A recent SEBI notification has put to rest the long-standing ambiguity regarding ‘options in securities’. It all started in 1969 when a government of India’s notification provided that contracts for the sale and purchase of securities other than ‘spot delivery contracts’ or contracts settled through stock exchange are void. In addition, Section 20 of Securities Contracts (Regulation) Act, 1956 (SCRA) considered all ‘options in securities’ illegal. This led to endless debates and controversies on the validity of ‘options in securities’. Section 20 and the 1969 notification were repealed in 1995 and 2000, respectively. When that happened, it was thought that dubious provisions being repealed it will bring clarity, but unfortunately, that didn’t happen because SEBI released another notification in 2000 which had similar provision as the 1969 notification, thus nullifying the deletion of 1969 notification.
History is replete with instances that ‘options in securities’ have triggered many controversies and legal battles, including the famous BALCO disinvestment when Sterlite failed to enforce its call option right to increase its stake in BALCO as it was alleged that such options are illegal.

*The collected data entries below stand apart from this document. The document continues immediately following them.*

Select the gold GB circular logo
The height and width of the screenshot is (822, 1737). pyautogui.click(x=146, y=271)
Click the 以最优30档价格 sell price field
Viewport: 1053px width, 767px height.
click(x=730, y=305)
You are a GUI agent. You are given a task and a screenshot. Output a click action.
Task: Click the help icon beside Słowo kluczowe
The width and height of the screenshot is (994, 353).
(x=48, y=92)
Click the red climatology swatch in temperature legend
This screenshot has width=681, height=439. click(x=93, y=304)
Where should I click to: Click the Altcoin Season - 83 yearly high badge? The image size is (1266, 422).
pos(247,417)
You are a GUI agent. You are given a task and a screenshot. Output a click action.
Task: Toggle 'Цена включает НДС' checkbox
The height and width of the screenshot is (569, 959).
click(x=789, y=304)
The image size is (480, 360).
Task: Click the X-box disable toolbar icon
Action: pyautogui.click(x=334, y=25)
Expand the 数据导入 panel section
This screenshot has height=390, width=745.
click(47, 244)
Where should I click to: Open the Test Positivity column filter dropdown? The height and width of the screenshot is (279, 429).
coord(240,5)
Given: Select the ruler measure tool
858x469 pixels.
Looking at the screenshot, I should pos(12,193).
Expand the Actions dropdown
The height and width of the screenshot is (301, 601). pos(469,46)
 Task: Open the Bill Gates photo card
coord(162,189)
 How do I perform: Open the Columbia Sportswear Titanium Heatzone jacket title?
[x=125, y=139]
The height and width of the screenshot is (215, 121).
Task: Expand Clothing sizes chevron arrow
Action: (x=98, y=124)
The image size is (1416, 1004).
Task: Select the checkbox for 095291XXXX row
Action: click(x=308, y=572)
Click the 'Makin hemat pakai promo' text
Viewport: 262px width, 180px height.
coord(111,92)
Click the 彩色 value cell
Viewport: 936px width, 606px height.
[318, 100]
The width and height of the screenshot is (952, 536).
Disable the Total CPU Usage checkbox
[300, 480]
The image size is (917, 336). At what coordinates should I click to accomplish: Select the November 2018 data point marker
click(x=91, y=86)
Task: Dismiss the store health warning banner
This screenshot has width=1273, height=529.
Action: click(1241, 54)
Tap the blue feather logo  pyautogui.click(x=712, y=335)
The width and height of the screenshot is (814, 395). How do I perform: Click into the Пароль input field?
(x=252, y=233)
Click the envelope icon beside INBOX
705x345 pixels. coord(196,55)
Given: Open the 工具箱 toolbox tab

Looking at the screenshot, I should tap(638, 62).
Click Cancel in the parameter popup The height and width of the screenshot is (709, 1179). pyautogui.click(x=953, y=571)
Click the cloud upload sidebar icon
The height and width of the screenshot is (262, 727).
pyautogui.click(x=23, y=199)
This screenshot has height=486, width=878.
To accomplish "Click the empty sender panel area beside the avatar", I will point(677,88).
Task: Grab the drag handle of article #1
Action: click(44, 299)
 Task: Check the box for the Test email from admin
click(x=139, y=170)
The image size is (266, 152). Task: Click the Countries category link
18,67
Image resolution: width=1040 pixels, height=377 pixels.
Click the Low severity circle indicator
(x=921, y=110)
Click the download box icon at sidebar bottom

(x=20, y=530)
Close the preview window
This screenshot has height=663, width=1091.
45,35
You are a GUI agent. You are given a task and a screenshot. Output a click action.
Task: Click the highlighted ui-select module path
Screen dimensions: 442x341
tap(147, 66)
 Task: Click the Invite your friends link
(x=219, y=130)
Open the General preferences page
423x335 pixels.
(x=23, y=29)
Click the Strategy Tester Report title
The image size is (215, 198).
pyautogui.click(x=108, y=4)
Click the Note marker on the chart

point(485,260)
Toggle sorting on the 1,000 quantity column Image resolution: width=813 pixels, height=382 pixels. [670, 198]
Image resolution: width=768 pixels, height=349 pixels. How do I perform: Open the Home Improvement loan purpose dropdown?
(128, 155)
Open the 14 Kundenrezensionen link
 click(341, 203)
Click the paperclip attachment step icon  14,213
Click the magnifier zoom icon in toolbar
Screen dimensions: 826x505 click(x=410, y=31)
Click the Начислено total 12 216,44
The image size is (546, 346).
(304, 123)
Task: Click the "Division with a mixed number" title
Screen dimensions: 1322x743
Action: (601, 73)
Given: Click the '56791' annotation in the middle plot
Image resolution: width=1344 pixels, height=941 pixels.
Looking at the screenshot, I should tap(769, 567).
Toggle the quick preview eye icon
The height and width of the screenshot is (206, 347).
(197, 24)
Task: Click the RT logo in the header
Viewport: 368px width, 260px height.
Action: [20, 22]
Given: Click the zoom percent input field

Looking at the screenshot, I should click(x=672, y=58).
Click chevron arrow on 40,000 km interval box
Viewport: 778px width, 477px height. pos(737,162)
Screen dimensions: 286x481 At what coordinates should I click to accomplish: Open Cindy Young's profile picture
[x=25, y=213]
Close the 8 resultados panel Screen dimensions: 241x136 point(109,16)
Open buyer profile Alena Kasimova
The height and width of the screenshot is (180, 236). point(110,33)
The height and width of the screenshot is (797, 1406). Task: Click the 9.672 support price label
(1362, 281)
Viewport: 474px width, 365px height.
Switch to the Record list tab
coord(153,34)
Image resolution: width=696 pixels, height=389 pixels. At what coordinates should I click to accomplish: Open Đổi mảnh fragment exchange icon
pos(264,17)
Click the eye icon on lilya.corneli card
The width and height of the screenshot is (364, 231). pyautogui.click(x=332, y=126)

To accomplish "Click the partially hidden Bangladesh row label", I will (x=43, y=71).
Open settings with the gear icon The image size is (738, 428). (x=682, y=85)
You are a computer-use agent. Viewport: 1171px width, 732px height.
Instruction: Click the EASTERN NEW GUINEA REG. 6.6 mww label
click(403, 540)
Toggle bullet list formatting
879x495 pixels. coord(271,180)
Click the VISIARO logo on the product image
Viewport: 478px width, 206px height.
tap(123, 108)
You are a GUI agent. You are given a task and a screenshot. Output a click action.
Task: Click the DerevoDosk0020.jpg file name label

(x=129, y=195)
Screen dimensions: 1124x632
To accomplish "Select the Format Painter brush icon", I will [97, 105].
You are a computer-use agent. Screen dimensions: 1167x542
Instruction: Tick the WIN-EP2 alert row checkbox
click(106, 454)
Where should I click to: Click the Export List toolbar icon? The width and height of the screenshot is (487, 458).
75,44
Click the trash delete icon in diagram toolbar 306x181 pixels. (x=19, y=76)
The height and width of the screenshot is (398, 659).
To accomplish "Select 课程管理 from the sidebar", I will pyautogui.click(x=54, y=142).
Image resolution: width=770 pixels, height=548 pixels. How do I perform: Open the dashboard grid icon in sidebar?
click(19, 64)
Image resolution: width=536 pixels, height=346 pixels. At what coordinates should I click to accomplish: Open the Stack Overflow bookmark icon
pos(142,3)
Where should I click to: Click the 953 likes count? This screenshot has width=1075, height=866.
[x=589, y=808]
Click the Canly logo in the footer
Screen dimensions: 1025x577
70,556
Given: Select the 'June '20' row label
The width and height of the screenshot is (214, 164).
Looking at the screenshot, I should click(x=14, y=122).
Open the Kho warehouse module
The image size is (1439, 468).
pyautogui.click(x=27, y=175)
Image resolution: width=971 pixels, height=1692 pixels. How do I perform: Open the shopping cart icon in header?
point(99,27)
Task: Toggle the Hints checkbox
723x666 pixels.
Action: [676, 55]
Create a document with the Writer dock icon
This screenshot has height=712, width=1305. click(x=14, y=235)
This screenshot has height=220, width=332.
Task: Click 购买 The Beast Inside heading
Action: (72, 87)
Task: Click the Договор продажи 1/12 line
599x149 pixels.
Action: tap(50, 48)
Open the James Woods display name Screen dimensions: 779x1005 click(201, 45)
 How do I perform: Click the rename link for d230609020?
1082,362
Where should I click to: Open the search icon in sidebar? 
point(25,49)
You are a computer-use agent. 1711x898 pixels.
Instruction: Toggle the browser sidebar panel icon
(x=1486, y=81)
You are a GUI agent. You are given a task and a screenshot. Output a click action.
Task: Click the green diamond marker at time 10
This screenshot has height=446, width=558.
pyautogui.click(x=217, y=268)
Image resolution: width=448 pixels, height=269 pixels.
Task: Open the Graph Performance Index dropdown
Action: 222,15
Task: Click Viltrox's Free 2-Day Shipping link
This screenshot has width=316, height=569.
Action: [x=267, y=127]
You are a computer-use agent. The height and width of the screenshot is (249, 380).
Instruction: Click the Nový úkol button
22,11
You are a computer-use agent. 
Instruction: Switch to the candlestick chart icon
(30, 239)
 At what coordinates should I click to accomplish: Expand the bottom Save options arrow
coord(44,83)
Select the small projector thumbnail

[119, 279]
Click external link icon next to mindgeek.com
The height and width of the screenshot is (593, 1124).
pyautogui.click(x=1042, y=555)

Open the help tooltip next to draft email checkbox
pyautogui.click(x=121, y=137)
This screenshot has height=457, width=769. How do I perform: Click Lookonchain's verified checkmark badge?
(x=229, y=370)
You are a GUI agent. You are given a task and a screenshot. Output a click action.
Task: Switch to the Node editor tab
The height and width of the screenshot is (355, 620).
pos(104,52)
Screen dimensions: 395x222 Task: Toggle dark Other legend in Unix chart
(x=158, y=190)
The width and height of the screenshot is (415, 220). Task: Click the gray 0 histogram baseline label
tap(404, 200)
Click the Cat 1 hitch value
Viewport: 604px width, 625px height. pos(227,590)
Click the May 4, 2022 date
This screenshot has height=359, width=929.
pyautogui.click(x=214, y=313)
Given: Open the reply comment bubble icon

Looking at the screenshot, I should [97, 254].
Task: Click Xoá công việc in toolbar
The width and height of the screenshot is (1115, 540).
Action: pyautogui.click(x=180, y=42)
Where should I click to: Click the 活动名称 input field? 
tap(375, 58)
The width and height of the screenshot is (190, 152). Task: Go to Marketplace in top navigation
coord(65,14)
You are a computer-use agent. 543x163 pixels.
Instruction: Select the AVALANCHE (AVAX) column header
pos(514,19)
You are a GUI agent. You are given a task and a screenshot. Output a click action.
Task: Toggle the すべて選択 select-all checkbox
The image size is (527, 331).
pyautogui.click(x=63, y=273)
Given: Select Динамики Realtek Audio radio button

Later, deals like the Cairn-Vedanta; the Diageo and UB group for stake sale in United Spirits and some others were also victims and such options in shareholders’ agreement had to be dropped before SEBI gave a green signal to these deals. The last large contest on this issue was between MCX and SEBI which even went upto the Bombay High Court and later in appeal to the Supreme Court.
With this new notification, SEBI has repealed its notification of 2000 and has said that contracts for purchase or sale of securities pursuant to exercise of an option contained therein to buy and sell the securities will be permitted. However, this comes with some conditions, such as, the underlying securities on which such options are exercised will have to be held continuously for at least one year from the date of executing the contract (this aims at validating only genuine call and put options); price or consideration for the sale and purchase of underlying securities has to be in compliance with applicable laws and the contract has to be settled by way of actual delivery of the underlying securities. The relief from notification doesn’t end only with options; it also extends to pre-emption rights such as right of first refusal, tag along right or drag along rights which have also been made valid now.
One notable point is that SEBI has not entered RBI’s zone and has specifically said in the notification that these options and rights will also have to comply with the FEMA Act, 1999 and rules and regulations there under. This is an interesting point and will still keep these options under some cloud of uncertainty for non-resident shareholders. This is because RBI perceives a put option right with a non-resident as a debt instrument, requiring compliance with the ECB guidelines; therefore, till RBI also releases a similar notification (it is high time that it should!) validating these options, they will continue to suffer from ambiguity from FEMA’s perspective. RBI while clarifying could use the same conditions as in SEBI’s notification, which will help align the two sets of regulations and ease deal making.
Not only will M&A deal making become easier and certain now with this notification; PE investors will benefit too from certainty on validity of such options and rights – as these are important options and rights to give them exit. While PE investments in private companies was clear as SCRA and SEBI’s reach did not extend to private companies but when these private companies were taken to public for IPO, SEBI insisted that such options and rights be removed from the agreements. But, now these provisions can stay in the agreement and public company’s articles of association even after IPO listing.
One significant provision in the notification is that contracts entered prior to October 3 will not be affected or validated, thus giving it a prospective effect.
Interestingly, now the newly passed Companies Act, 2013 also recognises contractual restrictions amongst shareholders, such as right of first refusal, tag along right or drag along rights under proviso to Section 58(2) even in public companies, with SEBI now permitting such options and rights in such public companies, this will bring clarity on the validity of such options and rights in M&A and PE deals both from securities law and company law perspective and parties can structure their investments with certainty around enforceability of such options and rights at the time of entering into contract.
This is a major development which is very encouraging; the only piece now left ambiguous is from FEMA’s perspective with respect to such options with non-resident shareholders.
(The author is a partner with J. Sagar Associates. Views are personal).